- TASK ITEM
The response should be the data again, identical in every line.

(Beginning of LISTED RECORDS)

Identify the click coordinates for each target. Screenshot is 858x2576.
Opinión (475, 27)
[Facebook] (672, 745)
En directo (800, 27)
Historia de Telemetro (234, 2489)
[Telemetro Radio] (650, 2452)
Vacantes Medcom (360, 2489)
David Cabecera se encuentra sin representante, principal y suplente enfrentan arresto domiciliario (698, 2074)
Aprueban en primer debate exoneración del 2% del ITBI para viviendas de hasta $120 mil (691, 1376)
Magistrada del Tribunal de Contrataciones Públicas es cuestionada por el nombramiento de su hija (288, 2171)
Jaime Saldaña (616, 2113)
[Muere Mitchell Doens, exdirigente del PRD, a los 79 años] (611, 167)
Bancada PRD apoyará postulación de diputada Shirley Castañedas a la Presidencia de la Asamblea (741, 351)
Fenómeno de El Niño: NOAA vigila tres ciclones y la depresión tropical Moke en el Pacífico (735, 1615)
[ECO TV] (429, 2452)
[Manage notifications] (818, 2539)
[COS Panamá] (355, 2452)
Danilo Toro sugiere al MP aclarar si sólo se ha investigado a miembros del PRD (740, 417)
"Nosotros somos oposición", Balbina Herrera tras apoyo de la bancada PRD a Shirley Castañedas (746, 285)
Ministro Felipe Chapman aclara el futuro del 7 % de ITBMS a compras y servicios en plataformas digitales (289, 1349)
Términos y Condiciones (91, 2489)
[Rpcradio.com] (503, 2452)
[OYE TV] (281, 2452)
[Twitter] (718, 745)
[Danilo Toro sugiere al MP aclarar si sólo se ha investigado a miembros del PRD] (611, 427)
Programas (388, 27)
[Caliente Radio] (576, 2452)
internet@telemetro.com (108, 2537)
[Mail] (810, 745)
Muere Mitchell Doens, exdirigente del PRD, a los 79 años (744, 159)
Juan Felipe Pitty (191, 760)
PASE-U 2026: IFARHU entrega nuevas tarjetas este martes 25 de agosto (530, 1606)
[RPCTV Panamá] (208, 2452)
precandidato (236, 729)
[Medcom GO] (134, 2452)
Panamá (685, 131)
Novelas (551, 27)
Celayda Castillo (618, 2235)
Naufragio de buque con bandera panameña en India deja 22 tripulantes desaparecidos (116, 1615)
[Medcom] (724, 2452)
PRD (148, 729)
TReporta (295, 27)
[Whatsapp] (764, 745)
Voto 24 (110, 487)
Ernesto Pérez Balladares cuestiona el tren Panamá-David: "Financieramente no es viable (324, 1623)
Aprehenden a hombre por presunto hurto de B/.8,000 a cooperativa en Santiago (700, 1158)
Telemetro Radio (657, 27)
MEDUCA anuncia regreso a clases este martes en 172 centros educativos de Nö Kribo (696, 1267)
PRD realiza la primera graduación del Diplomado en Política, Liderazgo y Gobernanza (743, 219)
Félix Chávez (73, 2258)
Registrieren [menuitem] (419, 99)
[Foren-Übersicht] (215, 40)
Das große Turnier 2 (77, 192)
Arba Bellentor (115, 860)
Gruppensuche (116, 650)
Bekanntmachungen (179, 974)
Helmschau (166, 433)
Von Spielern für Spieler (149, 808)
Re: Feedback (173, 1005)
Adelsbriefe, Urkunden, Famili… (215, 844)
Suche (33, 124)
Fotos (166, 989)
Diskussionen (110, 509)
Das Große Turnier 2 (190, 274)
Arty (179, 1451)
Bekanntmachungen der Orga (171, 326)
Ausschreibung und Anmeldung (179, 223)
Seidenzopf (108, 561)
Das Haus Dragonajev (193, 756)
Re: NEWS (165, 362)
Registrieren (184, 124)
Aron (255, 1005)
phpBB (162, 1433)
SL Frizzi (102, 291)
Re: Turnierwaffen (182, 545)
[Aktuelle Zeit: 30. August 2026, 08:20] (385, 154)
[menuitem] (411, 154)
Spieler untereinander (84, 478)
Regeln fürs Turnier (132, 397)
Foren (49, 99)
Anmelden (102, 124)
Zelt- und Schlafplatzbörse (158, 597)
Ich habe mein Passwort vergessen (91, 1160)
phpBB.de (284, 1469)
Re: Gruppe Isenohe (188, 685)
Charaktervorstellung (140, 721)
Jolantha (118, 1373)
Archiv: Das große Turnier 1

(End of LISTED RECORDS)

- TASK RESPONSE
Identify the click coordinates for each target. Screenshot is 858x2576.
Opinión (475, 27)
[Facebook] (672, 745)
En directo (800, 27)
Historia de Telemetro (234, 2489)
[Telemetro Radio] (650, 2452)
Vacantes Medcom (360, 2489)
David Cabecera se encuentra sin representante, principal y suplente enfrentan arresto domiciliario (698, 2074)
Aprueban en primer debate exoneración del 2% del ITBI para viviendas de hasta $120 mil (691, 1376)
Magistrada del Tribunal de Contrataciones Públicas es cuestionada por el nombramiento de su hija (288, 2171)
Jaime Saldaña (616, 2113)
[Muere Mitchell Doens, exdirigente del PRD, a los 79 años] (611, 167)
Bancada PRD apoyará postulación de diputada Shirley Castañedas a la Presidencia de la Asamblea (741, 351)
Fenómeno de El Niño: NOAA vigila tres ciclones y la depresión tropical Moke en el Pacífico (735, 1615)
[ECO TV] (429, 2452)
[Manage notifications] (818, 2539)
[COS Panamá] (355, 2452)
Danilo Toro sugiere al MP aclarar si sólo se ha investigado a miembros del PRD (740, 417)
"Nosotros somos oposición", Balbina Herrera tras apoyo de la bancada PRD a Shirley Castañedas (746, 285)
Ministro Felipe Chapman aclara el futuro del 7 % de ITBMS a compras y servicios en plataformas digitales (289, 1349)
Términos y Condiciones (91, 2489)
[Rpcradio.com] (503, 2452)
[OYE TV] (281, 2452)
[Twitter] (718, 745)
[Danilo Toro sugiere al MP aclarar si sólo se ha investigado a miembros del PRD] (611, 427)
Programas (388, 27)
[Caliente Radio] (576, 2452)
internet@telemetro.com (108, 2537)
[Mail] (810, 745)
Muere Mitchell Doens, exdirigente del PRD, a los 79 años (744, 159)
Juan Felipe Pitty (191, 760)
PASE-U 2026: IFARHU entrega nuevas tarjetas este martes 25 de agosto (530, 1606)
[RPCTV Panamá] (208, 2452)
precandidato (236, 729)
[Medcom GO] (134, 2452)
Panamá (685, 131)
Novelas (551, 27)
Celayda Castillo (618, 2235)
Naufragio de buque con bandera panameña en India deja 22 tripulantes desaparecidos (116, 1615)
[Medcom] (724, 2452)
PRD (148, 729)
TReporta (295, 27)
[Whatsapp] (764, 745)
Voto 24 (110, 487)
Ernesto Pérez Balladares cuestiona el tren Panamá-David: "Financieramente no es viable (324, 1623)
Aprehenden a hombre por presunto hurto de B/.8,000 a cooperativa en Santiago (700, 1158)
Telemetro Radio (657, 27)
MEDUCA anuncia regreso a clases este martes en 172 centros educativos de Nö Kribo (696, 1267)
PRD realiza la primera graduación del Diplomado en Política, Liderazgo y Gobernanza (743, 219)
Félix Chávez (73, 2258)
Registrieren [menuitem] (419, 99)
[Foren-Übersicht] (215, 40)
Das große Turnier 2 (77, 192)
Arba Bellentor (115, 860)
Gruppensuche (116, 650)
Bekanntmachungen (179, 974)
Helmschau (166, 433)
Von Spielern für Spieler (149, 808)
Re: Feedback (173, 1005)
Adelsbriefe, Urkunden, Famili… (215, 844)
Suche (33, 124)
Fotos (166, 989)
Diskussionen (110, 509)
Das Große Turnier 2 (190, 274)
Arty (179, 1451)
Bekanntmachungen der Orga (171, 326)
Ausschreibung und Anmeldung (179, 223)
Seidenzopf (108, 561)
Das Haus Dragonajev (193, 756)
Re: NEWS (165, 362)
Registrieren (184, 124)
Aron (255, 1005)
phpBB (162, 1433)
SL Frizzi (102, 291)
Re: Turnierwaffen (182, 545)
[Aktuelle Zeit: 30. August 2026, 08:20] (385, 154)
[menuitem] (411, 154)
Spieler untereinander (84, 478)
Regeln fürs Turnier (132, 397)
Foren (49, 99)
Anmelden (102, 124)
Zelt- und Schlafplatzbörse (158, 597)
Ich habe mein Passwort vergessen (91, 1160)
phpBB.de (284, 1469)
Re: Gruppe Isenohe (188, 685)
Charaktervorstellung (140, 721)
Jolantha (118, 1373)
Archiv: Das große Turnier 1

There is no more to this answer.